5 Tips for How to Handle Family Conflict This Holiday Season

how to handle family conflict during the holidays

Tis’ the season for being around loved ones. For most of us, that includes the prospect of family drama, which usually comes in the form of one disagreement or another. And research shows that interpersonal conflict with family members is a major relapse trigger.

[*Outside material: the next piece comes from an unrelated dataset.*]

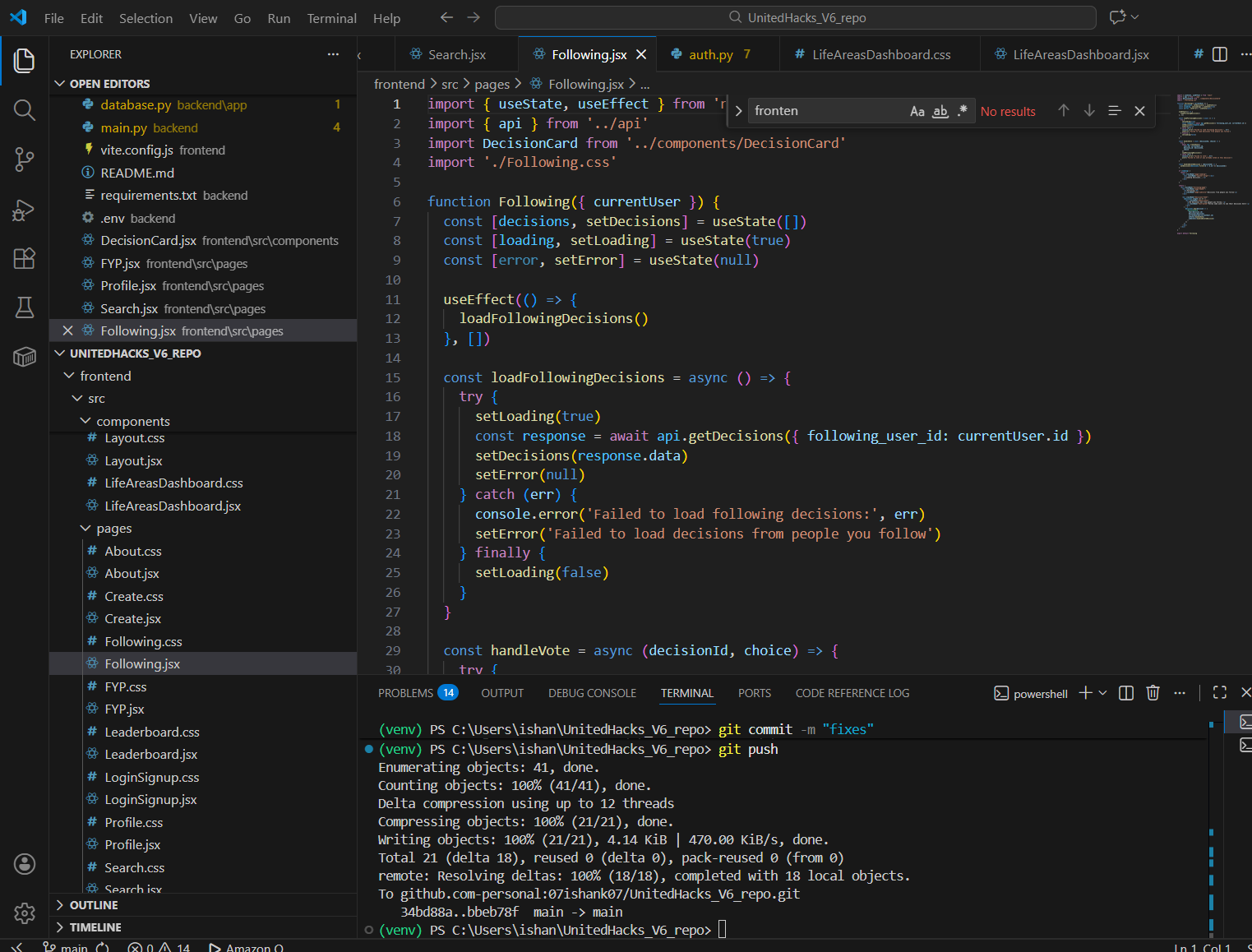Open the Run and Debug view
The image size is (1252, 952).
25,210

This reality means the holidays are an especially vulnerable time for anyone in early recovery, making how you navigate family conflict during this period critical to your sobriety. When you go home this holiday season, consider taking these five tips with you:

  1. Establish your healthy boundaries before you go. You know best what interactions are more likely to set you off, triggering an emotional chain reaction that could lead to relapse. Resolve in advance of your visit to avoid any conversations that will make you angry or trigger other negative emotions. For example, if conversations about politics or religion have historically been a sore spot for you, draw that red line ahead of time and honor it. Knowing what your limits are before you enter any potential conflict zone is crucial. This way you can be psychologically more prepared to disengage from conflict if it should occur.
  2. Don’t try to control others’ behaviors. You’ve learned this core recovery principle by now, but it’s especially important to bear in mind when your “fight or flight” response kicks in during a confrontation with a difficult family member. Focus instead on what you can control: your own thoughts, choices, and behaviors. Often what can be helpful in this process is to ask yourself what you want out of a particular interaction, so that you can then channel your thoughts, choices, and behaviors in that direction.
  3. Let up– don’t try to win. When someone says or does something that hurts your feelings, anger is a natural and normal reaction. That anger can feed the temptation to put on the boxing gloves and start taking verbal swings at an opponent. For many of us, reacting in this manner is a default mode of relating to others— just one more way that we try to control outcomes. And it’s built on the premise that we can, in fact, win the argument, and that our self-esteem/pride/wellbeing/fill in the blank will somehow be better off when we have won. False. Letting up is letting go of an outcome that you can’t really control anyway. So don’t try to win a conflict that’s not worth the sacrifice of your health.
  4. Walk away. The real way to “win” an argument, then, is to walk away with one’s sanity and sobriety intact. Sometimes the only way to protect oneself from an emotional trigger is literally to walk away from an escalating conflict. You don’t have to give an excuse for why you’re walking away either. You can say matter-of-factly, “I’m done with this conversation,” and leave the room. Physically disengage. If you feel more comfortable having an excuse for why you’re leaving the conversation, have one ready: “I need to make a phone call,” “I need to use the restroom,” “I forgot to wrap a few presents,” etc.
  5. Just observe and don’t participate. There is no law on the books that says that if other family members are arguing, you have to chime in or take sides. If someone eggs you on, don’t take the bait. Instead, take some deep breaths, sit back, and silently watch the proceedings. You’ll soon be feeling proud of yourself that you kept your cool— and, your recovery will thank you for it.